The lander – essentially a high-tech trap outfitted with bait, monitors and underwater cameras – would take four hours to fall all the way to the bottom of the ocean, nearly 5 miles (8 kilometres) deep in some areas of the trench, off the coast of Peru and Chile.
But once there, it began recording footage of life that has rarely been documented.
What researchers captured on camera were three new species of the “elusive” snailfish, living more than 21,000 feet (6,400 metres) beneath the surface, according to Newcastle University, which announced the findings Monday.
On video, the newly discovered snailfish appeared to be long and gelatinous, with translucent skin and an ethereal movement, as they fed on bait lowered with the trap. The fish also seemed far larger than other organisms captured on camera near the bait.
The newly discovered species have temporarily been named the pink, blue and purple Atacama snailfish, part of the Liparidae family, scientists said. And they’re doing all right for themselves.
“As the footage clearly shows, there are lots of invertebrate prey down there, and the snailfish are the top predator,” said Thomas Linley, a postdoctoral research associate at Newcastle University and one of the lead researchers on the expedition.
“They seem to be quite active and look very well-fed.”
The fish have no scales, and the hardest parts of their bodies are their teeth and the bones in their inner ear, which give them balance, he added. These features help them live in the deepest reaches of the ocean.
“Their gelatinous structure means they are perfectly adapted to living at extreme pressure,” Linley said.
“Without the extreme pressure and cold to support their bodies, they are extremely fragile and melt rapidly when brought to the surface.”
However, the scientists were able to bring one of the new species of snailfish to the surface, after it swam into one of their traps.
That specimen was preserved, is in “very good” condition and is being studied by a team that includes researchers from the Natural History Museum in London.
Scientists acknowledged that the snailfish, with no giant teeth or “menacing frame”, doesn’t fit with “the preconceived stereotypical image of what a deep-sea fish should look like.”

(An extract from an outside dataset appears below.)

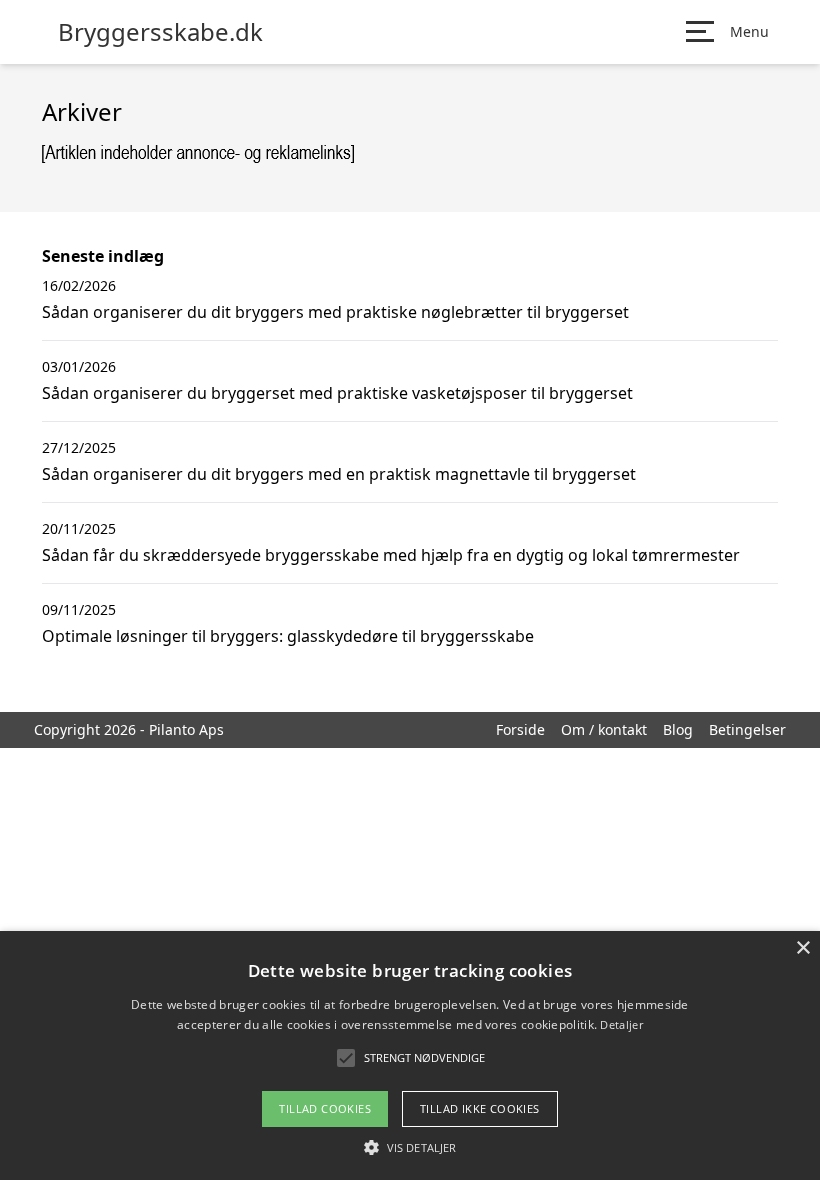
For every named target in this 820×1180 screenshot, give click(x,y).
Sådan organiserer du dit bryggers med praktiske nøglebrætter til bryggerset (335, 312)
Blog (678, 729)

Indeed, sea creatures discovered in the deepest reaches of the ocean typically have distinctive characteristics that come with adapting to living under extreme pressure, in freezing temperatures and out of sunlight’s reach.
They include deep-sea ‘mushrooms’ that don’t fit into any known category of life, a ‘ghostly’ fish with translucent skin and a jellyfish that could have been plucked from a Pixar movie, among others recently discovered in the Mariana Trench, the deepest point in the Pacific Ocean, about 1,500 miles (2,400 kilometres) east of the Philippines.
Last year, another study, led by Alan Jamieson, found that some of the organisms living in the Mariana Trench showed evidence of having ingested man-made plastics, meaning human pollution had reached even where sunlight could not.
Jamieson, who is a marine ecologist at Newcastle University and was on the recent expedition to the Atacama Trench, called last year’s find “very worrying”.
“Once these plastics reach the deep seafloor, there is simply nowhere else for them to go. Therefore it is assumed they will simply accumulate in greater quantities,” Jamieson said then.
“Also, the number of areas we found this in, and the thousands of kilometer distances involved, shows it is not just an isolated case. This is global.”